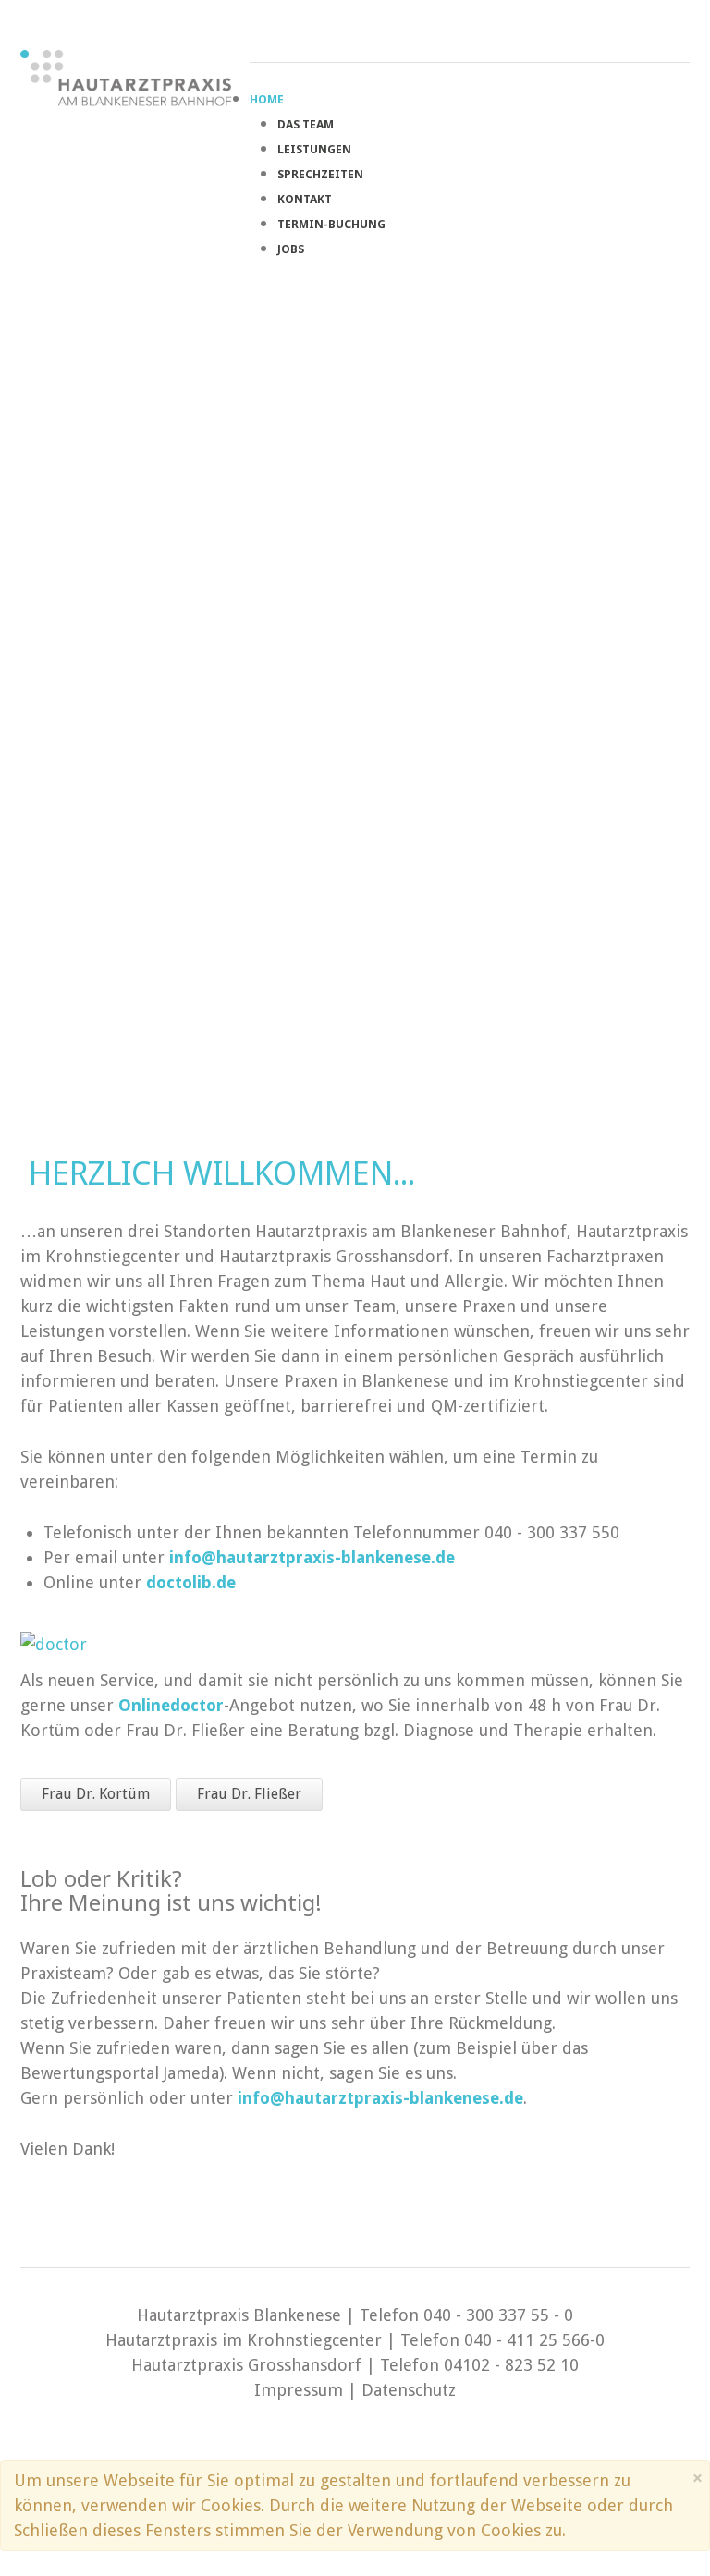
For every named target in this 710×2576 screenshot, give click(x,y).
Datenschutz (408, 2390)
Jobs (290, 249)
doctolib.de (191, 1582)
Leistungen (314, 149)
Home (267, 99)
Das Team (305, 124)
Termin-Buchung (331, 224)
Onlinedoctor (171, 1705)
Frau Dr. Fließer (249, 1794)
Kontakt (304, 199)
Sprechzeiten (320, 174)
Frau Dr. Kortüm (96, 1794)
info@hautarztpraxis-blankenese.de (312, 1557)
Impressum (298, 2390)
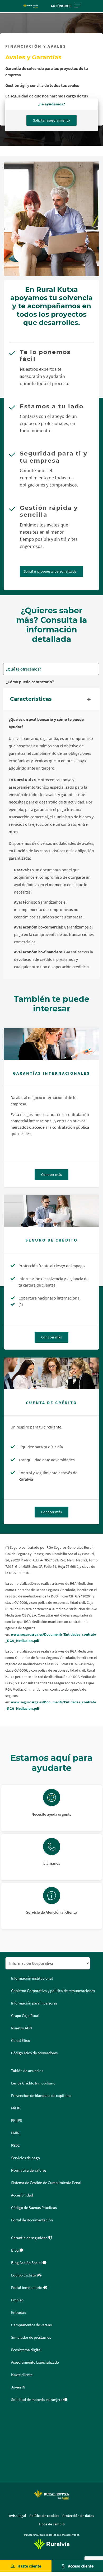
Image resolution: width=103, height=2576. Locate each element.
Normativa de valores (28, 2170)
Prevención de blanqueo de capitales (41, 2095)
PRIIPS (16, 2120)
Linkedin (11, 2443)
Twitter (11, 2430)
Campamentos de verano (31, 2325)
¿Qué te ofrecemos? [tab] (23, 669)
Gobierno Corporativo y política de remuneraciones (53, 1990)
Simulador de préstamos (31, 2337)
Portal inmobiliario (27, 2287)
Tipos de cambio (51, 2524)
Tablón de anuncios (27, 2070)
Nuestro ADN (21, 2028)
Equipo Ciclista (24, 2275)
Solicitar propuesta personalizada (50, 571)
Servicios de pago (25, 2157)
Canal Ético (20, 2040)
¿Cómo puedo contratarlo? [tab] (30, 681)
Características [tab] (31, 699)
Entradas (18, 2312)
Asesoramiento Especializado (35, 2362)
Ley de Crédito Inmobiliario (33, 2083)
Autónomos (61, 5)
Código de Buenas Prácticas (34, 2207)
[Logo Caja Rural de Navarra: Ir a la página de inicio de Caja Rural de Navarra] (30, 6)
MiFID (15, 2108)
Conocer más (51, 1174)
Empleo (17, 2300)
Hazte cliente (29, 2566)
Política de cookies (44, 2515)
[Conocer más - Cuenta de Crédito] (51, 1373)
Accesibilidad (22, 2195)
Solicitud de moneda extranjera (37, 2399)
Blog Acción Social (27, 2262)
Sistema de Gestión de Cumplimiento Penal (46, 2182)
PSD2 (15, 2145)
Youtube (11, 2468)
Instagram (11, 2455)
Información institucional (32, 1978)
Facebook (11, 2417)
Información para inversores (34, 2003)
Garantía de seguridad (29, 2237)
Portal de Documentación (32, 2220)
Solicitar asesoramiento (51, 120)
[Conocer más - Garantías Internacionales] (51, 1044)
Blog (15, 2250)
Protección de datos (78, 2515)
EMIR (15, 2133)
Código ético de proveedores (34, 2053)
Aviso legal (17, 2515)
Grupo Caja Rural (25, 2015)
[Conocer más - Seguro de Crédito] (51, 1211)
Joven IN (18, 2387)
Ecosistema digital (26, 2349)
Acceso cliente (80, 2566)
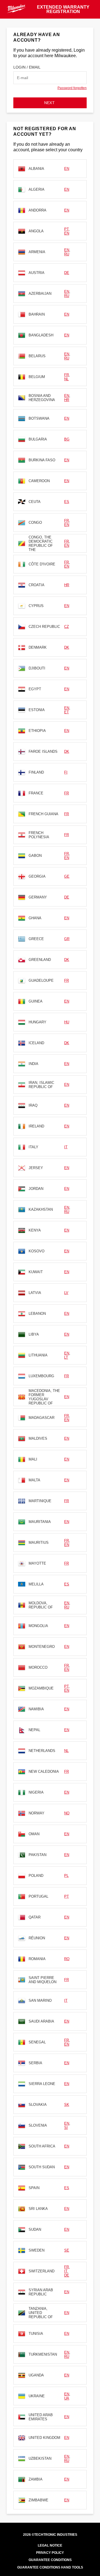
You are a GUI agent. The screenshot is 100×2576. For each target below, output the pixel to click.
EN (66, 169)
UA (66, 2398)
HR (66, 400)
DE (66, 273)
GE (66, 876)
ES (66, 502)
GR (66, 939)
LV (66, 1293)
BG (66, 439)
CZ (66, 627)
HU (66, 1022)
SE (66, 2250)
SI (66, 2128)
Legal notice (50, 2545)
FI (66, 772)
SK (66, 2104)
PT (66, 229)
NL (66, 379)
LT (66, 1357)
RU (66, 254)
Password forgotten (72, 88)
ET (66, 712)
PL (66, 1876)
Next (50, 102)
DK (66, 647)
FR (66, 375)
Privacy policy (50, 2553)
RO (66, 1959)
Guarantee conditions (50, 2560)
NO (66, 1813)
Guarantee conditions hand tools (50, 2567)
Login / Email (27, 67)
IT (66, 1147)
● ● ● ●
Exercise brief:
Print the listing exactly, images excluded.

Result of the task:
For every named target in this 710×2576 screenshot, give click(x,y).
Datenschutz (408, 2390)
Jobs (290, 249)
doctolib.de (191, 1582)
Leistungen (314, 149)
Home (267, 99)
Das Team (305, 124)
Termin-Buchung (331, 224)
Onlinedoctor (171, 1705)
Frau Dr. Fließer (249, 1794)
Kontakt (304, 199)
Sprechzeiten (320, 174)
Frau Dr. Kortüm (96, 1794)
info@hautarztpraxis-blankenese.de (312, 1557)
Impressum (298, 2390)
Image resolution: width=103, height=2576. Locate each element.
Normativa de valores (28, 2170)
Prevención de blanqueo de capitales (41, 2095)
PRIIPS (16, 2120)
Linkedin (11, 2443)
Twitter (11, 2430)
Campamentos de verano (31, 2325)
¿Qué te ofrecemos? [tab] (23, 669)
Gobierno Corporativo y política de remuneraciones (53, 1990)
Simulador de préstamos (31, 2337)
Portal inmobiliario (27, 2287)
Tipos de cambio (51, 2524)
Tablón de anuncios (27, 2070)
Nuestro ADN (21, 2028)
Equipo Ciclista (24, 2275)
Solicitar propuesta personalizada (50, 571)
Servicios de pago (25, 2157)
Canal Ético (20, 2040)
¿Cómo puedo contratarlo? [tab] (30, 681)
Características [tab] (31, 699)
Entradas (18, 2312)
Asesoramiento Especializado (35, 2362)
Ley de Crédito Inmobiliario (33, 2083)
Autónomos (61, 5)
Código de Buenas Prácticas (34, 2207)
[Logo Caja Rural de Navarra: Ir a la página de inicio de Caja Rural de Navarra] (30, 6)
MiFID (15, 2108)
Conocer más (51, 1174)
Empleo (17, 2300)
Hazte cliente (29, 2566)
Política de cookies (44, 2515)
[Conocer más - Cuenta de Crédito] (51, 1373)
Accesibilidad (22, 2195)
Solicitud de moneda extranjera (37, 2399)
Blog Acción Social (27, 2262)
Sistema de Gestión de Cumplimiento Penal (46, 2182)
PSD2 (15, 2145)
Youtube (11, 2468)
Instagram (11, 2455)
Información institucional (32, 1978)
Facebook (11, 2417)
Información para inversores (34, 2003)
Garantía de seguridad (29, 2237)
Portal de Documentación (32, 2220)
Solicitar asesoramiento (51, 120)
[Conocer más - Garantías Internacionales] (51, 1044)
Blog (15, 2250)
Protección de datos (78, 2515)
EMIR (15, 2133)
Código ético de proveedores (34, 2053)
Aviso legal (17, 2515)
Grupo Caja Rural (25, 2015)
[Conocer más - Seguro de Crédito] (51, 1211)
Joven IN (18, 2387)
Ecosistema digital (26, 2349)
Acceso cliente (80, 2566)
You are a GUI agent. The screenshot is 100×2576. For each target below, output the pixel to click.
EN (66, 169)
UA (66, 2398)
HR (66, 400)
DE (66, 273)
GE (66, 876)
ES (66, 502)
GR (66, 939)
LV (66, 1293)
BG (66, 439)
CZ (66, 627)
HU (66, 1022)
SE (66, 2250)
SI (66, 2128)
Legal notice (50, 2545)
FI (66, 772)
SK (66, 2104)
PT (66, 229)
NL (66, 379)
LT (66, 1357)
RU (66, 254)
Password forgotten (72, 88)
ET (66, 712)
PL (66, 1876)
Next (50, 102)
DK (66, 647)
FR (66, 375)
Privacy policy (50, 2553)
RO (66, 1959)
Guarantee conditions (50, 2560)
NO (66, 1813)
Guarantee conditions hand tools (50, 2567)
Login / Email (27, 67)
IT (66, 1147)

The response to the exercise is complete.